Future Of Transparency: RTI In The Digital Age Of Data Protection And AI
- IJLLR Journal
- Dec 26, 2025
- 2 min read
Vidhi Shrivastava, Symbiosis Law School, Pune
ABSTRACT
The Right to Information Act, 2005 (RTI Act) changed the democratic environment of India as it institutionalised the access of the citizens to the information held by the state. But the swift transition to digital governance, which is characterised by the application of data-driven public service provision, algorithmic decision making, and the application of artificial intelligence (AI), has revealed structural constraints with the document- centric approach taken by the Act. The article looks at the growing conflicts between transparency and technological obscurity, especially where AI- based systems act as black boxes, and where new privacy-based legislation like the Digital Personal Data Protection Act, 2023, redefines disclosure conventions. It evaluates the growing incompatibility of exemptions in Sections 8(1)(d), 8(1)(e), and 8(1)(j) with calls of algorithmic accountability, and the further restriction of access to information vital to the governance process through the watering down of public-benefit protections.

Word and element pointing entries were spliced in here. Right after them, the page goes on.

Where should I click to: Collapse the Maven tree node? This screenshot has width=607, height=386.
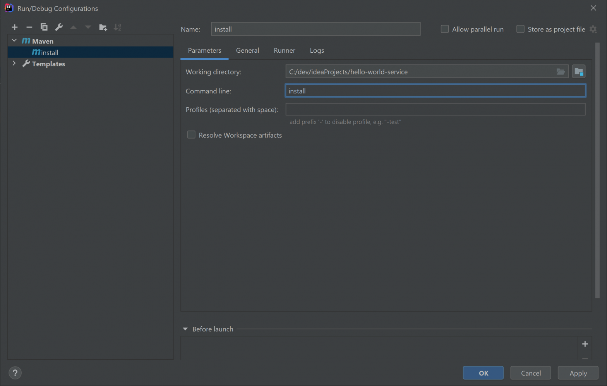[x=14, y=41]
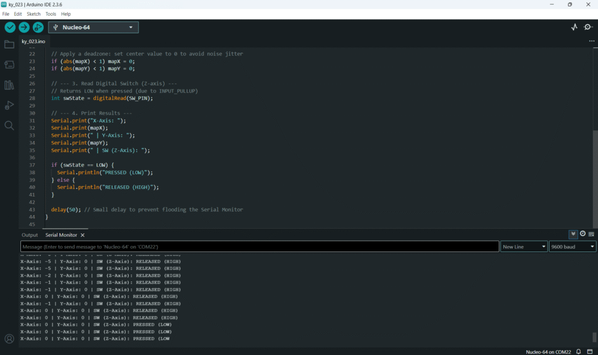Click the Verify sketch checkmark button
The width and height of the screenshot is (598, 355).
[10, 27]
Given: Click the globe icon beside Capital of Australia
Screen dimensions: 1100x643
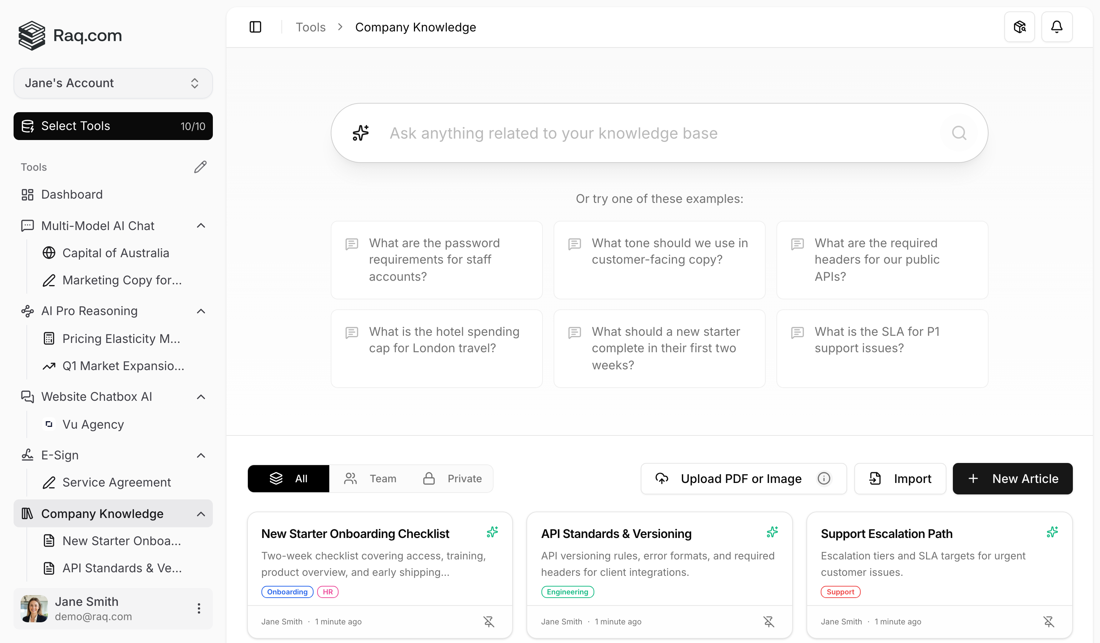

The paper relies on international examples, such as the right to an explanation in the EU GDPR, the Directive on the automated decision-making in Canada, and the transparency principles that are used in other countries to develop their regulatory structures, which may be applied to India and its developing regulatory landscape. Recent judicial and policy trends are also evaluated in order to point out the reticent stance of the judiciary and an increasing necessity to reconcile the regimes of transparency and data protection. This paper contends that in the absence of any statutory reform, improvement of digital infrastructure, and any form of explicit clauses on the disclosure of algorithms, the RTI Act will be negated in a state of automation. It ends with a set of recommendations to reform the transparency regime in India such that technological progress does not undermine but bolsters the democratic accountability.